Work to complete: Rewrite the material below as a numbered list with blank lines omitted, beginning at the line that contains "Screen dimensions: 1568x704" and stopping after the line that contains "(x=921, y=108)".

Collected data:

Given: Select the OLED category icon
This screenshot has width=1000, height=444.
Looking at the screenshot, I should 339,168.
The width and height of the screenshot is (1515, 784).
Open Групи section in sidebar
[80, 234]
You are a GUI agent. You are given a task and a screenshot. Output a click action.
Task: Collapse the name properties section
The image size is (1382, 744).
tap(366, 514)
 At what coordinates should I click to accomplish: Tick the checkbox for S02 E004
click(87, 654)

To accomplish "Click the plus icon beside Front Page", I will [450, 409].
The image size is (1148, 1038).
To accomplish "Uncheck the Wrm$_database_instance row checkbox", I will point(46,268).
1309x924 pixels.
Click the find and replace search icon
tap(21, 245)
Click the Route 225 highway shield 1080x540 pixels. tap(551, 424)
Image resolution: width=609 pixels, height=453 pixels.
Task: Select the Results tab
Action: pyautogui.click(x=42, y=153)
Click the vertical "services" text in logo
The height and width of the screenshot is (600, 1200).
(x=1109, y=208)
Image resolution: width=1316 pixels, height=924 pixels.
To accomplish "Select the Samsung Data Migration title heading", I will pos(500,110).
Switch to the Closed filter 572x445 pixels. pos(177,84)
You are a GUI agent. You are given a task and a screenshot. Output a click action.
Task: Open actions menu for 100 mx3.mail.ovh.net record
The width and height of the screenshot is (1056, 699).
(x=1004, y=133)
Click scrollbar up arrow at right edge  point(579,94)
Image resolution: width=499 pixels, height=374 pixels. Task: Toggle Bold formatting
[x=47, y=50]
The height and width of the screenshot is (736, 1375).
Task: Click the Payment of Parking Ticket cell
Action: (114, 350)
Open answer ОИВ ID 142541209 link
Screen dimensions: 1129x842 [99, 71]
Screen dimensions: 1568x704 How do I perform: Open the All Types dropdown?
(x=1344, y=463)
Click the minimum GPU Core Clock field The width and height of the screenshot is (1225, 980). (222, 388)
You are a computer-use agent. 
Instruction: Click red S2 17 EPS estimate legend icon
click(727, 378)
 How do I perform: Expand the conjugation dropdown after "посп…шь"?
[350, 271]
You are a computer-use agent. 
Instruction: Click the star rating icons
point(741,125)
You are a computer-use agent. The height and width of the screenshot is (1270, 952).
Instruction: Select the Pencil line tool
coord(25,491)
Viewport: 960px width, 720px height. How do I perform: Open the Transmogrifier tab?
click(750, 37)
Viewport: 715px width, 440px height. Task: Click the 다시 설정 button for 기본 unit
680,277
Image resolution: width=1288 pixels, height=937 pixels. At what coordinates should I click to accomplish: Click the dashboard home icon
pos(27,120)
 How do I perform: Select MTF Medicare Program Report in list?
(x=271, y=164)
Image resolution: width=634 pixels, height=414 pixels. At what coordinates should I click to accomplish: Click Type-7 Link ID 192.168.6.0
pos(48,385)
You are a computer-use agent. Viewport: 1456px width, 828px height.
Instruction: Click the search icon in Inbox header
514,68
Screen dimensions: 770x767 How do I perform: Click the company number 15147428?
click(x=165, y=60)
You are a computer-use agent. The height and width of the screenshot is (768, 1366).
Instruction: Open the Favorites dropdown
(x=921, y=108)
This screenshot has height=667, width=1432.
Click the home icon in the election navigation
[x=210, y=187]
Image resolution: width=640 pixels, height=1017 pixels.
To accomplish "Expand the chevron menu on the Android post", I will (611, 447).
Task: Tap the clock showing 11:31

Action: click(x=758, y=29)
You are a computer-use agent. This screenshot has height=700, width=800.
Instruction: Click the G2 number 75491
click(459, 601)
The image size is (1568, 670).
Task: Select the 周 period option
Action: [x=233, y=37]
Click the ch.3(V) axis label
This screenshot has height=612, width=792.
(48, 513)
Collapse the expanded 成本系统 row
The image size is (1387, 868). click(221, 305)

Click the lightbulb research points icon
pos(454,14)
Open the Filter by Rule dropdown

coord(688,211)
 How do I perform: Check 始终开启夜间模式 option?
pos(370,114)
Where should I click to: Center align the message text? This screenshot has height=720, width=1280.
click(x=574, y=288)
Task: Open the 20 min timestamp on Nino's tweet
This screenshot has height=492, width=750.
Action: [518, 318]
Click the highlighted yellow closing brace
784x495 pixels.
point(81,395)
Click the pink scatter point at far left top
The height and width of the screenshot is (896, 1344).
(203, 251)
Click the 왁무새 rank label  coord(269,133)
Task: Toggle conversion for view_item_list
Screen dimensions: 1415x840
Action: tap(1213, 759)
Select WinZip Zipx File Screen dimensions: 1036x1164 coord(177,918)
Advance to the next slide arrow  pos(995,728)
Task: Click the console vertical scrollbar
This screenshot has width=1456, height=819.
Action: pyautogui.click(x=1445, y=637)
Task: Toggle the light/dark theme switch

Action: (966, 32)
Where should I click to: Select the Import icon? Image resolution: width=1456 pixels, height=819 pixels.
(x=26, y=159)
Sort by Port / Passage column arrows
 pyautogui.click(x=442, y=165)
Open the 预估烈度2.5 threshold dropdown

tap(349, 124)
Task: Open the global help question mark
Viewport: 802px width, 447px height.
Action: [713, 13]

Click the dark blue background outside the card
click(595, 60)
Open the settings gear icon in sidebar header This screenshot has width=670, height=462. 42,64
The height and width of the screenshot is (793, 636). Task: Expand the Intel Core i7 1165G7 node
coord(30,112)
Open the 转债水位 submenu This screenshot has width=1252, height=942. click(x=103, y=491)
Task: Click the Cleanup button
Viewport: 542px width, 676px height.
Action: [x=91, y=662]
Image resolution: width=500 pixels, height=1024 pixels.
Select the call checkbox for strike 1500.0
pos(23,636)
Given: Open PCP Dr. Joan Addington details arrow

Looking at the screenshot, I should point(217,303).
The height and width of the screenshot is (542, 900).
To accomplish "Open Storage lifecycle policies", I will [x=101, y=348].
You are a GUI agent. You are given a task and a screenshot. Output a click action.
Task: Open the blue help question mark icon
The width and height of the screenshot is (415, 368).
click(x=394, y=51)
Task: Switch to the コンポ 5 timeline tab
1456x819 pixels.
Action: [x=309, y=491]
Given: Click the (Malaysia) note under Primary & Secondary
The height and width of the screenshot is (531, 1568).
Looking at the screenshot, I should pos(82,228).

Exercise response:
1. Screen dimensions: 1568x704 How do I perform: Open the All Types dropdown?
2. (x=1344, y=463)
3. Click the minimum GPU Core Clock field The width and height of the screenshot is (1225, 980). (222, 388)
4. You are a computer-use agent. 
5. Instruction: Click red S2 17 EPS estimate legend icon
6. click(727, 378)
7.  How do I perform: Expand the conjugation dropdown after "посп…шь"?
8. [350, 271]
9. You are a computer-use agent. 
10. Instruction: Click the star rating icons
11. point(741,125)
12. You are a computer-use agent. The height and width of the screenshot is (1270, 952).
13. Instruction: Select the Pencil line tool
14. coord(25,491)
15. Viewport: 960px width, 720px height. How do I perform: Open the Transmogrifier tab?
16. click(750, 37)
17. Viewport: 715px width, 440px height. Task: Click the 다시 설정 button for 기본 unit
18. 680,277
19. Image resolution: width=1288 pixels, height=937 pixels. At what coordinates should I click to accomplish: Click the dashboard home icon
20. pos(27,120)
21.  How do I perform: Select MTF Medicare Program Report in list?
22. (x=271, y=164)
23. Image resolution: width=634 pixels, height=414 pixels. At what coordinates should I click to accomplish: Click Type-7 Link ID 192.168.6.0
24. pos(48,385)
25. You are a computer-use agent. Viewport: 1456px width, 828px height.
26. Instruction: Click the search icon in Inbox header
27. 514,68
28. Screen dimensions: 770x767 How do I perform: Click the company number 15147428?
29. click(x=165, y=60)
30. You are a computer-use agent. The height and width of the screenshot is (768, 1366).
31. Instruction: Open the Favorites dropdown
32. (x=921, y=108)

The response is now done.